Awesome

Playable Environments: Video Manipulation in Space and Time

Playable Environments: Video Manipulation in Space and Time Willi Menapace, Stéphane Lathuilière, Aliaksandr Siarohin, Christian Theobalt, Sergey Tulyakov, Vladislav Golyanik, Elisa Ricci CVPR 2022

Paper: ArXiv Supplementary: Website

Abstract: We present Playable Environments - a new representation for interactive video generation and manipulation in space and time. With a single image at inference time, our novel framework allows the user to move objects in 3D while generating a video by providing a sequence of desired actions. The actions are learnt in an unsupervised manner. The camera can be controlled to get the desired viewpoint. Our method builds an environment state for each frame, which can be manipulated by our proposed action module and decoded back to the image space with volumetric rendering. To support diverse appearances of objects, we extend neural radiance fields with style-based modulation. Our method trains on a collection of various monocular videos requiring only the estimated camera parameters and 2D object locations. To set a challenging benchmark, we introduce two large scale video datasets with significant camera movements. As evidenced by our experiments, playable environments enable several creative applications not attainable by prior video synthesis works, including playable 3D video generation, stylization and manipulation.

Requirements

We recommend the use of a Linux machine equipped with CUDA compatible GPUs. The execution environment can be installed through Conda. A system installation of ffmpeg under /usr/bin is also required for evaluation and interactive video generation. The requirement can be satisfied by running the following command (Ubuntu) or the corresponding one for other Linux distributions:

sudo apt install -y ffmpeg

Conda

The environment can be installed and activated with:

conda env create -f env.yml

conda activate playable-environments

Logging with Weights and Biases

The script logs training information on Weights and Biases. To enable logging, run the following command with your conda environment activated to log in to your weights and biases account:

wandb login

Data

Minecraft

The Minecraft dataset is available on Google Drive.

Custom Minecraft Datasets

Custom Minecraft datasets can be acquired using a custom version of ReplayMod for Minecraft 16.4. We provide the compiled ReplayMod .jar files. We suggest installation of the mod files through the MultiMC Minecraft launcher. Please refer to the following link for detailed information on how to install the Minecraft mod .jar files through MultiMC. Please also refer to the original project webpage for additional details.

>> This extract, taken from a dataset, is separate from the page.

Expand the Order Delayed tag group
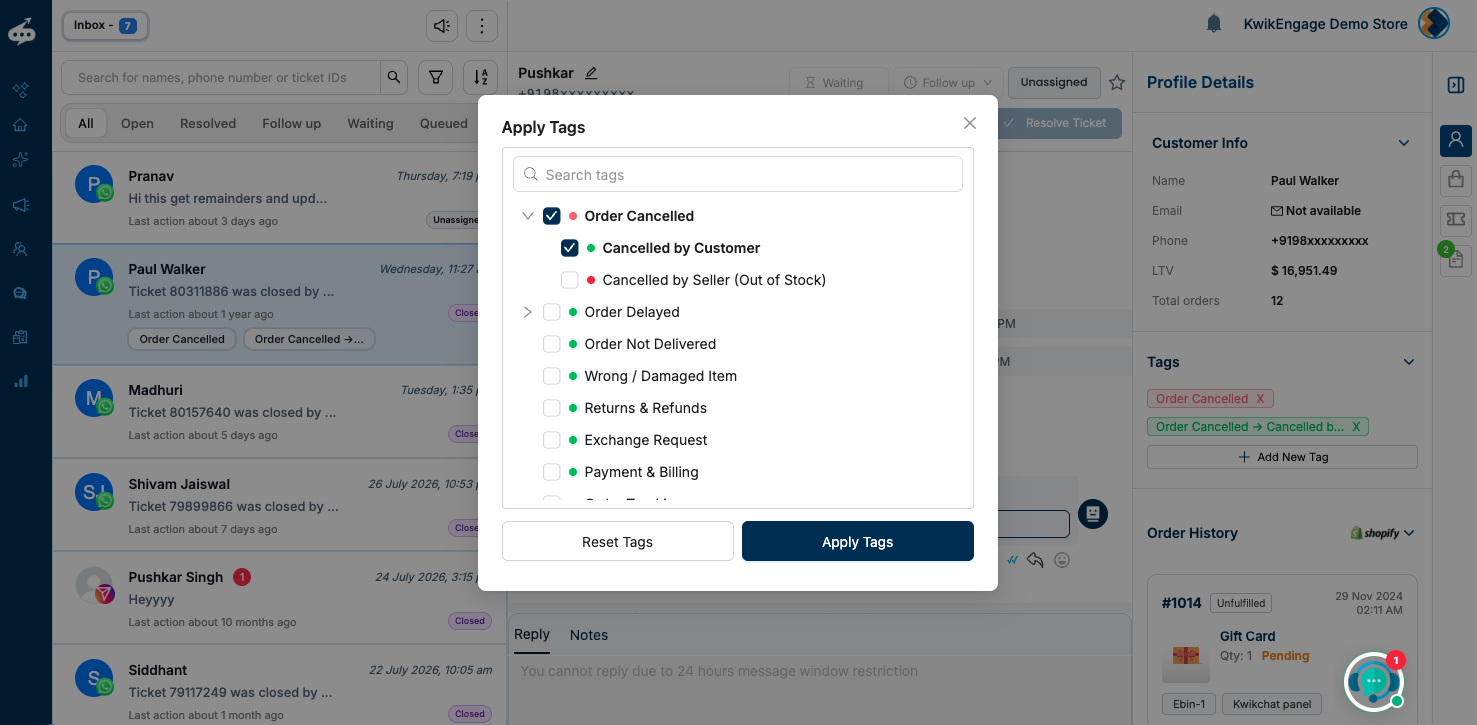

The following are the steps that are needed to acquire a custom Minecraft dataset:

Install our custom version of ReplayMod for Minecraft 16.4
Play Minecraft and record data using the mod
Use the in-game ReplayMod GUI to export the recorded data. In the destination folder, a video will be created and a corresponding .json file with annotations regarding cameras and player details (eg. position, orientation) will be created.
(Optional) re-export the recorded sequences using different texture packs and player skins
For each rendered video produce a file <video_name>.txt with the following format indicating center scene coordinates and video splits

    # X Y Z coordinates of the world center to use
    911 89 1260
    # Begin time and end time in seconds for each of the splits to produce for the video
    4 80
    123 160

Follow dataset/acquisition/minecraft/scripts/make_minecraft_dataset.sh to convert the data to the required format.

Tennis

The Tennis dataset is downloaded from youtube and automatically created. For ease of creation, the annotations have already been computed (/data/tennis_v7_annotation.tar.xz) and we automatically merge them with the downloaded videos during the automated dataset creation procedure. Scripts related to the dataset creation are found in dataset/acquisition/tennis. Camera calibration is based on the following project. To create the dataset, run the following command from the project root directory:

dataset/acquisition/tennis/scripts/download_tennis_v7.sh

Custom datasets

The creation of custom datasets is supported through the use of the MulticameraVideo and the Video classes. Please follow this procedure for the creation of custom datasets

For each custom video sequence create an empty instance of the Video class and populate it using the add_content() method.
For each Video instance, create an empty instance of the MulticameraVideo class and populate it with the Video instance using the add_content() method.
Split the set of MulticameraVideo instances into training, validation and test sets.
Create a dataset root folder and populate it with the train, val and test subfolders.
Save each MulticameraVideo instance in the respective subfolder using the save() method.

The creation of the Video instances is the most important part of the process and requires several arguments to be passed.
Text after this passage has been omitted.